We can see what predictions our model would make if everyone had no_boat = 1.0
or everyone had no_boat = 0.0
. Comparing these will give insight into the effect of the no_boat
variable on the model. To do this, use pm.set_data
with pm.posterior_predictive
:
with model:
pm.set_data({'X': X[features].assign(no_boat = 1.0)})
idata_no_boat = pm.sample_posterior_predictive(idata, predictions=True, extend_inferencedata=False)
pm.set_data({'X': X[features].assign(no_boat = 0.0)})

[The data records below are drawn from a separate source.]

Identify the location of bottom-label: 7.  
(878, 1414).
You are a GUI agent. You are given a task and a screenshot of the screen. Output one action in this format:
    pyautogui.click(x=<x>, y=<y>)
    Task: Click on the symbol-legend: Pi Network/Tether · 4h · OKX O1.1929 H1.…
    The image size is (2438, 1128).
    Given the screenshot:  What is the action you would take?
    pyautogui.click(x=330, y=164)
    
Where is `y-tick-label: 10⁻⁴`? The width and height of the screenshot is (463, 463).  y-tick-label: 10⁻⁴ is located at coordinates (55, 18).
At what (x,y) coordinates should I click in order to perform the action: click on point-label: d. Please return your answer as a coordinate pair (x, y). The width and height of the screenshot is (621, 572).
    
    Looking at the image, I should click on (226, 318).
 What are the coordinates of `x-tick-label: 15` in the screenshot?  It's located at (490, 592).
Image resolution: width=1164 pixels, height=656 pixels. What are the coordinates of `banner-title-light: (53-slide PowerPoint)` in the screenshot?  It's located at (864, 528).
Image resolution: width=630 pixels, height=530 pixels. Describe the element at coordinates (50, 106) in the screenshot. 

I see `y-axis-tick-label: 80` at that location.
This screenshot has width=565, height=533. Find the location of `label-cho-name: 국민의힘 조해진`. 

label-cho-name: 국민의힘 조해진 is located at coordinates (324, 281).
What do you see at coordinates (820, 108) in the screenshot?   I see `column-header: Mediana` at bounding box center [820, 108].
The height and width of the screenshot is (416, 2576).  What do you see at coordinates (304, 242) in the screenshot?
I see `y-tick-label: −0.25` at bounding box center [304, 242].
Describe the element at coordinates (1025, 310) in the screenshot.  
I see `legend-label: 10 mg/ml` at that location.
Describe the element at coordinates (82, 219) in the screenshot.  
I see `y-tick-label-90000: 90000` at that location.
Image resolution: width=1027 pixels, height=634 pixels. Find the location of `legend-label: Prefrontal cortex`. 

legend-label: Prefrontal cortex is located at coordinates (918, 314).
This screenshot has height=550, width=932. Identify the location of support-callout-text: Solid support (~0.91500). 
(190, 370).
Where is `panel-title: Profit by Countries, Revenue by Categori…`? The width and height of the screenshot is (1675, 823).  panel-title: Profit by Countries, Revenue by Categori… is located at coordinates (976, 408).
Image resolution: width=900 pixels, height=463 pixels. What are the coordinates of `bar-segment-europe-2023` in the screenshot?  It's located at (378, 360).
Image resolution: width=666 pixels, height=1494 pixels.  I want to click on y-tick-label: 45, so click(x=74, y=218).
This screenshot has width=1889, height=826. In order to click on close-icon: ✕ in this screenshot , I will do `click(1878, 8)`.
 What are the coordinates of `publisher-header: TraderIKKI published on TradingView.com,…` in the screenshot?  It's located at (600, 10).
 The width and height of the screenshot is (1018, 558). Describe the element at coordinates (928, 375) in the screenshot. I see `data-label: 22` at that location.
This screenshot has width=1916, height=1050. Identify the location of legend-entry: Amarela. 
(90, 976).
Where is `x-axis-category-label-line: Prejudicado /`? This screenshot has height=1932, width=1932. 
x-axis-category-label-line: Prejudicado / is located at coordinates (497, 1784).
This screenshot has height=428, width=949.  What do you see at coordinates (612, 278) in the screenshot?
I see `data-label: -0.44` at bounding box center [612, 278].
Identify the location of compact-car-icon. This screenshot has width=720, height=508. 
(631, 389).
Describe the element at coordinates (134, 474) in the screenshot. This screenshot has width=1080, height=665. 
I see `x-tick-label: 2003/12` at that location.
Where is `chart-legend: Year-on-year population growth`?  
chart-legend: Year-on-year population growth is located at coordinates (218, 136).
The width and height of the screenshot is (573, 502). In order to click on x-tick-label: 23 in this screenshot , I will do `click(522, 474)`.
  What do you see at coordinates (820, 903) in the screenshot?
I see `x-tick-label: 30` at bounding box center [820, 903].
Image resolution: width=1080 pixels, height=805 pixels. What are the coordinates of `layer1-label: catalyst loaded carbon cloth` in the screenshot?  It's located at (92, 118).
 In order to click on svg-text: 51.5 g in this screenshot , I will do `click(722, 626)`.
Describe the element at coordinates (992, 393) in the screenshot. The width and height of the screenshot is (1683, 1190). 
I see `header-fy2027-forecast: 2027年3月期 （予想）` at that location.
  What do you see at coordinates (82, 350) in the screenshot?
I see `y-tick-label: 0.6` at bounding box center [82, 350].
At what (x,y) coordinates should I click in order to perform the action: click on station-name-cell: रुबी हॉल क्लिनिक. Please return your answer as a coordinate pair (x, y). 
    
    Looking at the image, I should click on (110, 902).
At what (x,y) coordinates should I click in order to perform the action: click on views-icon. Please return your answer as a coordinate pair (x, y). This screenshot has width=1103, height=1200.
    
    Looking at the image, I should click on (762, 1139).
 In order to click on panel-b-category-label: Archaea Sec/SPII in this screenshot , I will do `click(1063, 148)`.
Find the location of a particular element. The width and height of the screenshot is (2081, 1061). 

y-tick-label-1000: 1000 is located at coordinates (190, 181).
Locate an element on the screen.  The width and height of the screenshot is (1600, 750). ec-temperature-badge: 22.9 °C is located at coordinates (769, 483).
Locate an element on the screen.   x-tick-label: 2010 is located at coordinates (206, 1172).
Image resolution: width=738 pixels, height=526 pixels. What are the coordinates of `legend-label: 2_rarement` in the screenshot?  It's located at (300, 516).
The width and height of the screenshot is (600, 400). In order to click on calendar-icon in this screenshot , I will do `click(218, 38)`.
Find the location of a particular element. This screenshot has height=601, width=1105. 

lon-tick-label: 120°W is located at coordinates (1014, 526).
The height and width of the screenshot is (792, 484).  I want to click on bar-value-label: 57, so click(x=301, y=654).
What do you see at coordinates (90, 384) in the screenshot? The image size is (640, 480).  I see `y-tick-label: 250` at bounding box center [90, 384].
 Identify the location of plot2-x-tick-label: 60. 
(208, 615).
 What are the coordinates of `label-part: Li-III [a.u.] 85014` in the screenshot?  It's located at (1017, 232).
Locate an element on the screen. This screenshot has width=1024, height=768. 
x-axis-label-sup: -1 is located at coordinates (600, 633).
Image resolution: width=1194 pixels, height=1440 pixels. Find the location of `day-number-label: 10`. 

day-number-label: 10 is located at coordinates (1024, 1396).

idata_boat = pm.sample_posterior_predictive(idata, predictions=True, extend_inferencedata=False)
fig, ax = plt.subplots(1, 3, figsize=(14, 4))
az.plot_posterior(idata_no_boat.predictions, combine_dims={'obs_idx'}, ax=ax[0])
az.plot_posterior(idata_boat.predictions, combine_dims={'obs_idx'}, ax=ax[1])
az.plot_posterior(idata.posterior_predictive, combine_dims={'obs_idx'}, ax=ax[2])
ax[0].set_title('Nobody gets a boat')
ax[1].set_title('Everyone gets a boat')
ax[2].set_title('Observed')
plt.show()
It would be more direct to directly contrast the two outputs, by instead plotting the difference idata_boat - idata_no_boat
:
az.plot_posterior(idata_boat.predictions - idata_no_boat.predictions, combine_dims={'obs_idx'})
So across the whole dataset, holding other factors equal, having a boat raises the chances of survival by about 88%.